Current system of sanctions harms innocent athletes
All’s well that ends well for Eastern Washington – as long as the Eagles win out, the three teams ahead of them in the conference football standings carve themselves up in just the right way and the NCAA playoff bracket isn’t decided by moonlighting Big Sky referees or myopic educrats from the Committee on Infractions.
Otherwise, everything is properly aligned.
Well, everything except NCAA jurisprudence.
That’s irreparably broken, and no one in the membership – from EWU itself to Washington State and Gonzaga down the road to the Alabamas and USCs out there in athletic Never-Never Land – seems inclined to even launch a dialogue about blowing it up and starting over with something befitting the NCAA’s purported mission.
Service on behalf of the college athlete.
With three football games still to win to have a prayer, the Eagles were appropriately restrained in their glee Tuesday when the NCAA’s Infractions Appeals Committee (the good guys) overturned the ban on 2009 postseason play imposed in February by the Committee on Infractions (the bad guys). All the other sanctions for violations Eastern committed remain in place – the ban was the only thing the school found too draconian to accept.
The school was right. The rules violations (excess coaches, management of ineligible athletes) were sins of ignorance or inadequate oversight, though former head coach Paul Wulff shrugging them off as The Way Things Were Always Done merited stronger rebuke.

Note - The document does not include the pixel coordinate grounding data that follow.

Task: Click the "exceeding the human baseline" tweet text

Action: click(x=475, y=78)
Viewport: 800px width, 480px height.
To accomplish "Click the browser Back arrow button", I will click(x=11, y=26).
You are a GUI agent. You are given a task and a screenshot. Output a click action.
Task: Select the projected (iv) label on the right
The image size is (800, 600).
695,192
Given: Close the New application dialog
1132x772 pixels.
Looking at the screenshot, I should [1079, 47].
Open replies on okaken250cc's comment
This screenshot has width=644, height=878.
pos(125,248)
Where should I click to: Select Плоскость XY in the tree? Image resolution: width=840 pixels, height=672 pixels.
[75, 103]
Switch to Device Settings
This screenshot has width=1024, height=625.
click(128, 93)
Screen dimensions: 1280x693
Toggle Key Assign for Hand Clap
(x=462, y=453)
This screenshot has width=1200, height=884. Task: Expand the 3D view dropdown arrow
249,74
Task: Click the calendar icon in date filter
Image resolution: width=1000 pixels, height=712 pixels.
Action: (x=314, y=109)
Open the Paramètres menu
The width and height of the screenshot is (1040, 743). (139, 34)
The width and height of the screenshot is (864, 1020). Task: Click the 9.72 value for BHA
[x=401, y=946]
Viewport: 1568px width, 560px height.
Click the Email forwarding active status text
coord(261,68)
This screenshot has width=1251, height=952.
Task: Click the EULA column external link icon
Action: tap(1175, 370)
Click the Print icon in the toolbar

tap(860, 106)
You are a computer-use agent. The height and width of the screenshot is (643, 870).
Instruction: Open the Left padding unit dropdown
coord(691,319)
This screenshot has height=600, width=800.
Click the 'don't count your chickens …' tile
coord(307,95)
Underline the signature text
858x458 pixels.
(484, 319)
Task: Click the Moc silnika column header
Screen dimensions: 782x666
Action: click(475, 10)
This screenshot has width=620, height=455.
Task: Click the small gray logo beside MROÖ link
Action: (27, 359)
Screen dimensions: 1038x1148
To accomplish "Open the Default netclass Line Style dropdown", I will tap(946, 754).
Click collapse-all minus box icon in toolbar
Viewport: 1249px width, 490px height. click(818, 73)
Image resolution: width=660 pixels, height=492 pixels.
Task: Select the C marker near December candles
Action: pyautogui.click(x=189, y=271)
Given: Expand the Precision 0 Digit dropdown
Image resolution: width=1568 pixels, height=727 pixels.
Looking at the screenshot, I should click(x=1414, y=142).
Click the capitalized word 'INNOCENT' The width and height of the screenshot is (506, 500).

EWU athletic director Bill Chaves said the school made the case to the appeals committee that, contrary to the infractions determination, no significant competitive advantage was gained, and that won the day.
“It would also seem in cases that ended in a postseason ban one of three things occurred,” Chaves said. “Either there was unethical conduct, academic fraud or the school was a repeat violator. None of that was involved here. We felt that was certainly an argument for us from a precedent standpoint.”
But even if any of those things had been involved, they were not perpetrated by the football players who would incur the pain of the postseason penalty – the ongoing injustice inherent in NCAA-style justice.
As implemented and approved by member schools – like Eastern itself.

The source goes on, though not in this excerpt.